## WHAT THIS TASK INVOLVES:
Every line below from the one containing "720x1326 pixels." through the one containing "Task: Retweet the" must be transcribed exactly. Omit all lines outside that stretch.

Stored items:
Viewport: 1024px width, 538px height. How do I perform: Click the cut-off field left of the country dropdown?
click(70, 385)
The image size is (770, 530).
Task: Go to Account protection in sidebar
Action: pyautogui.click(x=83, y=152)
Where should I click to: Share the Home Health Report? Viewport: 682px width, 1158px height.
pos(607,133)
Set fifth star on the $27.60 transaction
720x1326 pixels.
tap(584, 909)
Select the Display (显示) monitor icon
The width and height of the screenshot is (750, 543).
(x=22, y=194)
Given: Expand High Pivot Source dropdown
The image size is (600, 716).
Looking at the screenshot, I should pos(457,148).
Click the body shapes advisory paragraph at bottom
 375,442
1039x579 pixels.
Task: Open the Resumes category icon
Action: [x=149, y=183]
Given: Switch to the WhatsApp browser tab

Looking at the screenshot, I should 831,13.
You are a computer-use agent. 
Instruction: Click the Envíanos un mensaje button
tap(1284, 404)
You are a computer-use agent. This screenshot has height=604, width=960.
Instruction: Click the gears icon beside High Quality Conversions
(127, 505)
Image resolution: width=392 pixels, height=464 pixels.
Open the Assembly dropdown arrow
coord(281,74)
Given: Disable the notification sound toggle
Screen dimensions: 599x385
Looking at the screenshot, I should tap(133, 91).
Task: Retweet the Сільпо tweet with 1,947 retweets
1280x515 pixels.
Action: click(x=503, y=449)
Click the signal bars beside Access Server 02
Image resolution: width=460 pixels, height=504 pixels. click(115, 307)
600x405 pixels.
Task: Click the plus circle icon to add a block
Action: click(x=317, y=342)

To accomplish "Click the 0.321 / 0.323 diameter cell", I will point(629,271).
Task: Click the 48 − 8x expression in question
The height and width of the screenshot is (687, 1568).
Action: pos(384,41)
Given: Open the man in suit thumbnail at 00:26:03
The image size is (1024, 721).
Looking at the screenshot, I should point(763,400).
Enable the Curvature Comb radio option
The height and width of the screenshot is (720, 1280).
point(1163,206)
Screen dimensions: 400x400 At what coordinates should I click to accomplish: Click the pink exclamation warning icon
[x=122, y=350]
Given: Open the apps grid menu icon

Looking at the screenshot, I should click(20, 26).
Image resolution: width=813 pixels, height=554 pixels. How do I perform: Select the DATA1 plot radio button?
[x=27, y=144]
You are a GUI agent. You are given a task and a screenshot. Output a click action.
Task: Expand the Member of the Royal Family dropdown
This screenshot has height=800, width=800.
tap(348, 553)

## TASK ANSWER:
720x1326 pixels.
tap(584, 909)
Select the Display (显示) monitor icon
The width and height of the screenshot is (750, 543).
(x=22, y=194)
Given: Expand High Pivot Source dropdown
The image size is (600, 716).
Looking at the screenshot, I should pos(457,148).
Click the body shapes advisory paragraph at bottom
 375,442
1039x579 pixels.
Task: Open the Resumes category icon
Action: [x=149, y=183]
Given: Switch to the WhatsApp browser tab

Looking at the screenshot, I should 831,13.
You are a computer-use agent. 
Instruction: Click the Envíanos un mensaje button
tap(1284, 404)
You are a computer-use agent. This screenshot has height=604, width=960.
Instruction: Click the gears icon beside High Quality Conversions
(127, 505)
Image resolution: width=392 pixels, height=464 pixels.
Open the Assembly dropdown arrow
coord(281,74)
Given: Disable the notification sound toggle
Screen dimensions: 599x385
Looking at the screenshot, I should tap(133, 91).
Task: Retweet the Сільпо tweet with 1,947 retweets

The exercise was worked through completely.